- Origin: Japan
- Genres: Alternative rock, experimental, Rock, Ska
- Years active: 2009–2010
- Labels: J Storm
- Members: Principal Jin Akanishi (2009–10, vocals, lyrics); Takeshi Kobayashi (2009-10, keyboardist, producer, composer, lyrics); Other Kaneko Nobuaki (2009-10, baterist); Shunji Iwai (2009-10, lyrics);
- Website: www.j-storm.co.jp/others

= Lands (band) =

Lands (stylized as LANDS) is a temporary musical band created by the producer of Japanese pop-rock band Mr. Children, Takeshi Kobayashi (小林 武史, Kobayashi Takeshi). The group was created to promote the film Bandage, which stars the Japanese singer and actor Jin Akanishi as the leader and vocalist Natsu (ナツ) of the fictional band. The band released their debut single "Bandage", on November 25, 2009. The single topped the Oricon chart selling 211,000 copies in the first week.

==History==
In October 2008, it was announced that Jin Akanishi would be starring in a film titled Bandage, where he would play the character Natsu the leader and vocalist of Lands, a four-member band that is set in the 1990s. The film was directed by Takeshi Kobayashi, who was also chosen to create the music for the film. In early November 2008. it was revealed that Kobayashi had written at least five songs for the film and that the fictional band would be planning a "real world" debut.

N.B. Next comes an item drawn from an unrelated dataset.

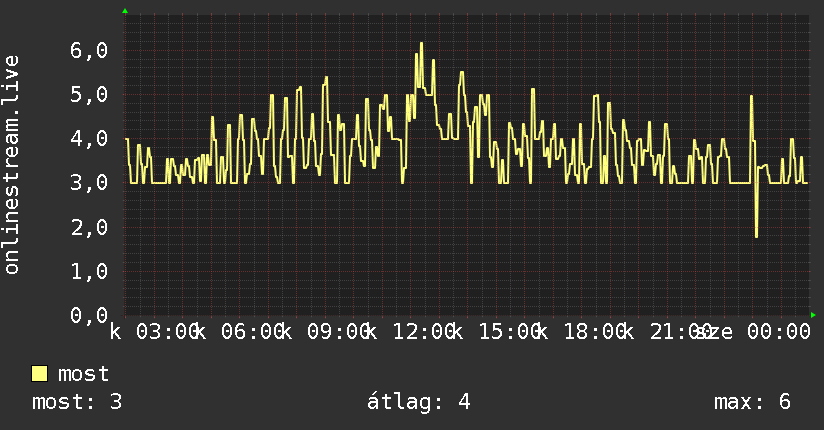Click the 6,0 Y-axis label
The image size is (824, 430).
pos(89,51)
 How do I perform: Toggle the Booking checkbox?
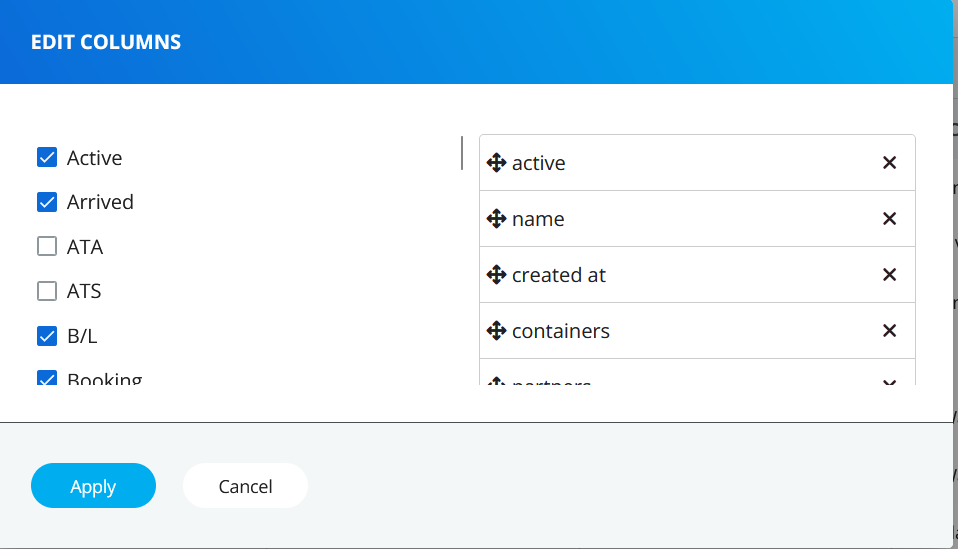click(47, 379)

In September 2009, it was reported that Lands would make their debut later in the fall with the single, "Bandage". Nearly a month later it was confirmed that the single would be released on November 25, 2009.

The single debuted at number one on the Oricon single chart. The band released their debut — and last album, Olympos, on January 13, 2010. The album also debuted at number one on the Oricon weekly album charts with the sales of over 103,000 copies. On January 19, 2010, the group held a concert titled, Lands Last Live.